▶ _Problem requirements_:
Copy the records below, unchanged, from the line containing "The height and width of the screenshot is (515, 875)." down to the end of the records.

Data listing
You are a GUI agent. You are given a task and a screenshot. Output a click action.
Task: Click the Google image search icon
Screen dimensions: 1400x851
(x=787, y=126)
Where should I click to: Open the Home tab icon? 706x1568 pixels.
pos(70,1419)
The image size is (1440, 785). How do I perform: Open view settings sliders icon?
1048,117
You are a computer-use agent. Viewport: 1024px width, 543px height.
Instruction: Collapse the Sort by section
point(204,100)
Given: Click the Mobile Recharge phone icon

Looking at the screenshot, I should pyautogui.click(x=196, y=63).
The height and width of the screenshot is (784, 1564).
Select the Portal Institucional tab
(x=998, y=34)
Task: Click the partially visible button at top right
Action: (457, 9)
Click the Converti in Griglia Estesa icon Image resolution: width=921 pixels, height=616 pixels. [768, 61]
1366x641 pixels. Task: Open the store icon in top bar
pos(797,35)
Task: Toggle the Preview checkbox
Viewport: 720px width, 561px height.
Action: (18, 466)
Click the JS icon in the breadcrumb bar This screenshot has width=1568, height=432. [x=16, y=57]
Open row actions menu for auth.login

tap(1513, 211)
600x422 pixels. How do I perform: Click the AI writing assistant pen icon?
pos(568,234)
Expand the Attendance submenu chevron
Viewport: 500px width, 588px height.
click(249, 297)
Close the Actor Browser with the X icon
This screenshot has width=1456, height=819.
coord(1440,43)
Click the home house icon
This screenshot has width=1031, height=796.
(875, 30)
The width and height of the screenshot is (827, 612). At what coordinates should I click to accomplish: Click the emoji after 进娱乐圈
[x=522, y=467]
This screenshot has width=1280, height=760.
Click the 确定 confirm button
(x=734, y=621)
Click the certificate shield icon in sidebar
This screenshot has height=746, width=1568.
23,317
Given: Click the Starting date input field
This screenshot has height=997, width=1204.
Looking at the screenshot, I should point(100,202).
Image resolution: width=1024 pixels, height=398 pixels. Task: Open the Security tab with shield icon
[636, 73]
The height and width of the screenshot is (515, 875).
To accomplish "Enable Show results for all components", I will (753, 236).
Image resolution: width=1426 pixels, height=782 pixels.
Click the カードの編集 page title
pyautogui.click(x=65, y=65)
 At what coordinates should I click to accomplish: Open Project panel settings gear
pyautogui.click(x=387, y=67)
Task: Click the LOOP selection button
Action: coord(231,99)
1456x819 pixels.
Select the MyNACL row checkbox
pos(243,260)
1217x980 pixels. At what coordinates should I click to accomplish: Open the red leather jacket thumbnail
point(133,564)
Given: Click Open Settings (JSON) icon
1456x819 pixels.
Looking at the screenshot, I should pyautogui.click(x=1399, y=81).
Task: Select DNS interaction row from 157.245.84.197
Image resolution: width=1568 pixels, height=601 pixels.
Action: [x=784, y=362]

▶ _Finished task_:
The height and width of the screenshot is (515, 875).
To accomplish "Enable Show results for all components", I will (753, 236).
Image resolution: width=1426 pixels, height=782 pixels.
Click the カードの編集 page title
pyautogui.click(x=65, y=65)
 At what coordinates should I click to accomplish: Open Project panel settings gear
pyautogui.click(x=387, y=67)
Task: Click the LOOP selection button
Action: coord(231,99)
1456x819 pixels.
Select the MyNACL row checkbox
pos(243,260)
1217x980 pixels. At what coordinates should I click to accomplish: Open the red leather jacket thumbnail
point(133,564)
Given: Click Open Settings (JSON) icon
1456x819 pixels.
Looking at the screenshot, I should pyautogui.click(x=1399, y=81).
Task: Select DNS interaction row from 157.245.84.197
Image resolution: width=1568 pixels, height=601 pixels.
Action: [x=784, y=362]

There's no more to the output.